WHAT THE EXERCISE ASKS >> Repeat exactly, and only, the lines below starting at the line that contains "Login (154, 1794)" and ending at the line that contains "Queens Of The Stone Age (116, 489)", inclusive of both.

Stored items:
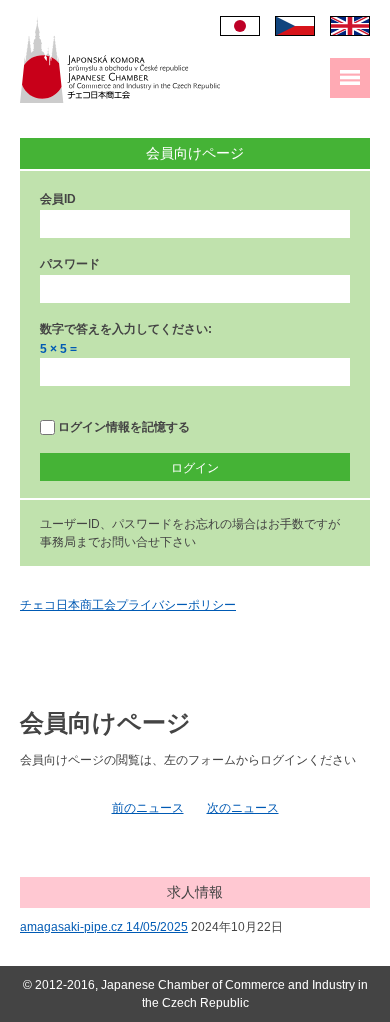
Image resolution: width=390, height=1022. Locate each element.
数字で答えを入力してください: (126, 329)
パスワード (70, 264)
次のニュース (243, 808)
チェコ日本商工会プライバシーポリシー (128, 605)
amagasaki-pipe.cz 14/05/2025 (104, 927)
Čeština (295, 26)
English (350, 26)
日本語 (240, 26)
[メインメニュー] (350, 78)
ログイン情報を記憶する (122, 427)
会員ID (58, 199)
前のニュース (148, 808)
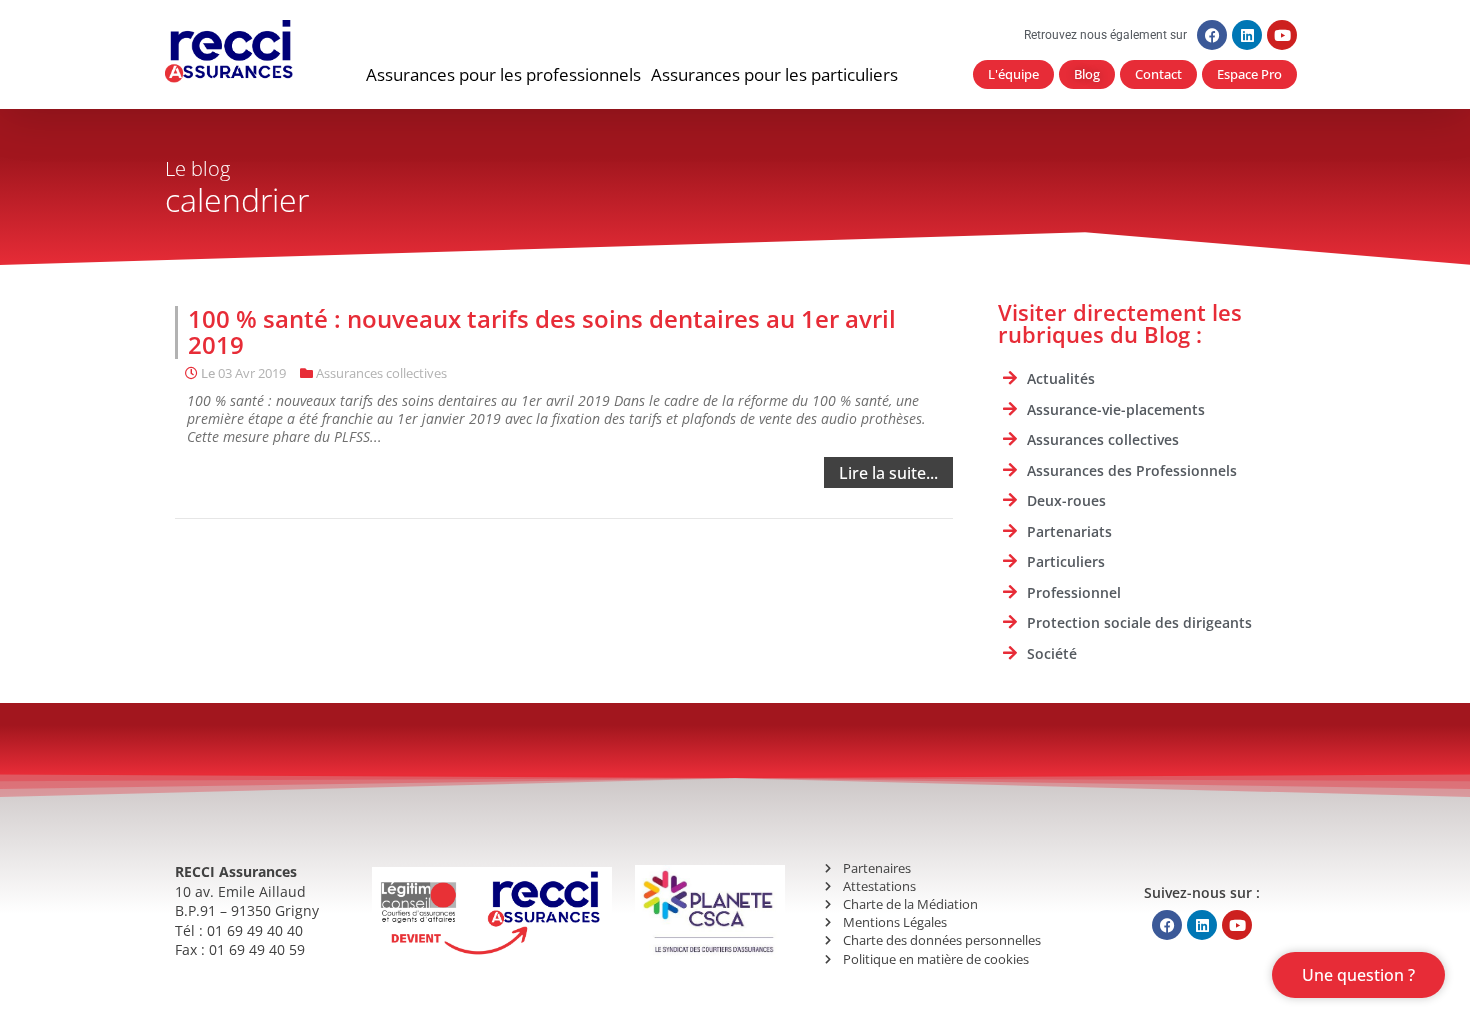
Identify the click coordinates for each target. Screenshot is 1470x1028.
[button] (503, 75)
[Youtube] (1282, 35)
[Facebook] (1212, 35)
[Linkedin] (1247, 35)
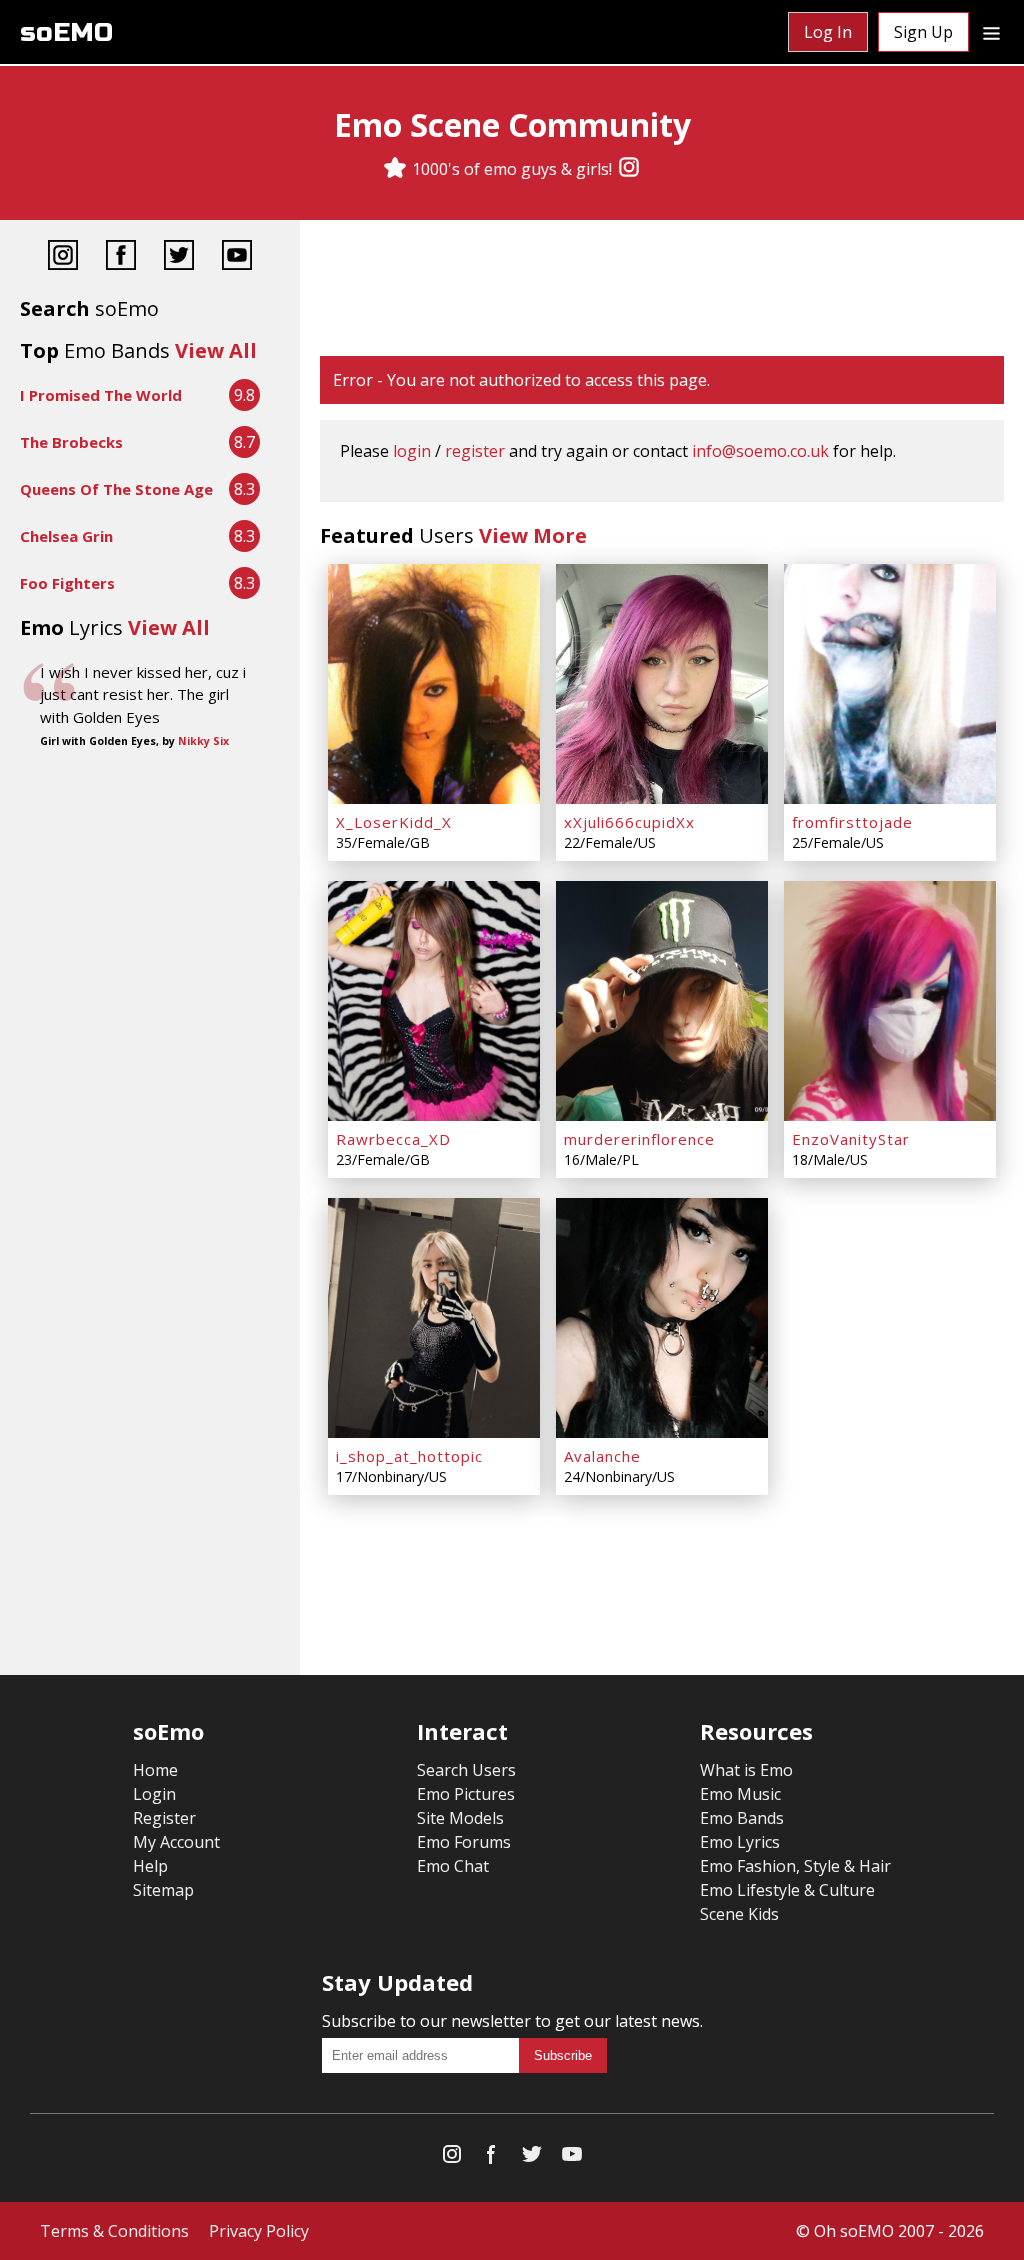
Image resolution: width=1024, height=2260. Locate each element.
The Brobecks (71, 442)
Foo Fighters (67, 583)
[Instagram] (629, 169)
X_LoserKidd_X (394, 822)
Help (150, 1866)
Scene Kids (739, 1914)
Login (154, 1794)
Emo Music (740, 1794)
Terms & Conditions (114, 2231)
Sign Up (923, 32)
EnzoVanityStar (851, 1139)
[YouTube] (237, 257)
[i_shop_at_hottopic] (434, 1318)
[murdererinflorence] (662, 1001)
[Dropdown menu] (991, 32)
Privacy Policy (259, 2231)
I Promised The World (101, 395)
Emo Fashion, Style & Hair (795, 1866)
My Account (176, 1842)
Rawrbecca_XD (393, 1139)
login (412, 451)
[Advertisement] (662, 290)
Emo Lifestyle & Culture (787, 1890)
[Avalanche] (662, 1318)
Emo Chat (453, 1866)
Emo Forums (464, 1842)
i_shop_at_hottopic (409, 1456)
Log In (828, 32)
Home (155, 1770)
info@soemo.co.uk (760, 451)
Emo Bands (742, 1818)
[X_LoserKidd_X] (434, 684)
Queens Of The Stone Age (116, 489)
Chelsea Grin (66, 536)
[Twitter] (179, 257)
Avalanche (602, 1456)
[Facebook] (121, 257)
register (475, 451)
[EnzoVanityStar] (890, 1001)
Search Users (466, 1770)
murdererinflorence (639, 1139)
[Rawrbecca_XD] (434, 1001)
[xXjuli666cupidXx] (662, 684)
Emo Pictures (466, 1794)
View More (533, 535)
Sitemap (163, 1890)
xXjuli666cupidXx (629, 822)
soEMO (66, 32)
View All (216, 350)
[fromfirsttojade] (890, 684)
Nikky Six (203, 741)
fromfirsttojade (852, 822)
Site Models (460, 1818)
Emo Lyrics (740, 1842)
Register (164, 1818)
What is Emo (746, 1770)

SOLUTION TO THIS PROBLEM >>
Login (154, 1794)
Emo Music (740, 1794)
Terms & Conditions (114, 2231)
Sign Up (923, 32)
EnzoVanityStar (851, 1139)
[YouTube] (237, 257)
[i_shop_at_hottopic] (434, 1318)
[murdererinflorence] (662, 1001)
[Dropdown menu] (991, 32)
Privacy Policy (259, 2231)
I Promised The World (101, 395)
Emo Fashion, Style & Hair (795, 1866)
My Account (176, 1842)
Rawrbecca_XD (393, 1139)
login (412, 451)
[Advertisement] (662, 290)
Emo Lifestyle & Culture (787, 1890)
[Avalanche] (662, 1318)
Emo Chat (453, 1866)
Emo Forums (464, 1842)
i_shop_at_hottopic (409, 1456)
Log In (828, 32)
Home (155, 1770)
info@soemo.co.uk (760, 451)
Emo Bands (742, 1818)
[X_LoserKidd_X] (434, 684)
Queens Of The Stone Age (116, 489)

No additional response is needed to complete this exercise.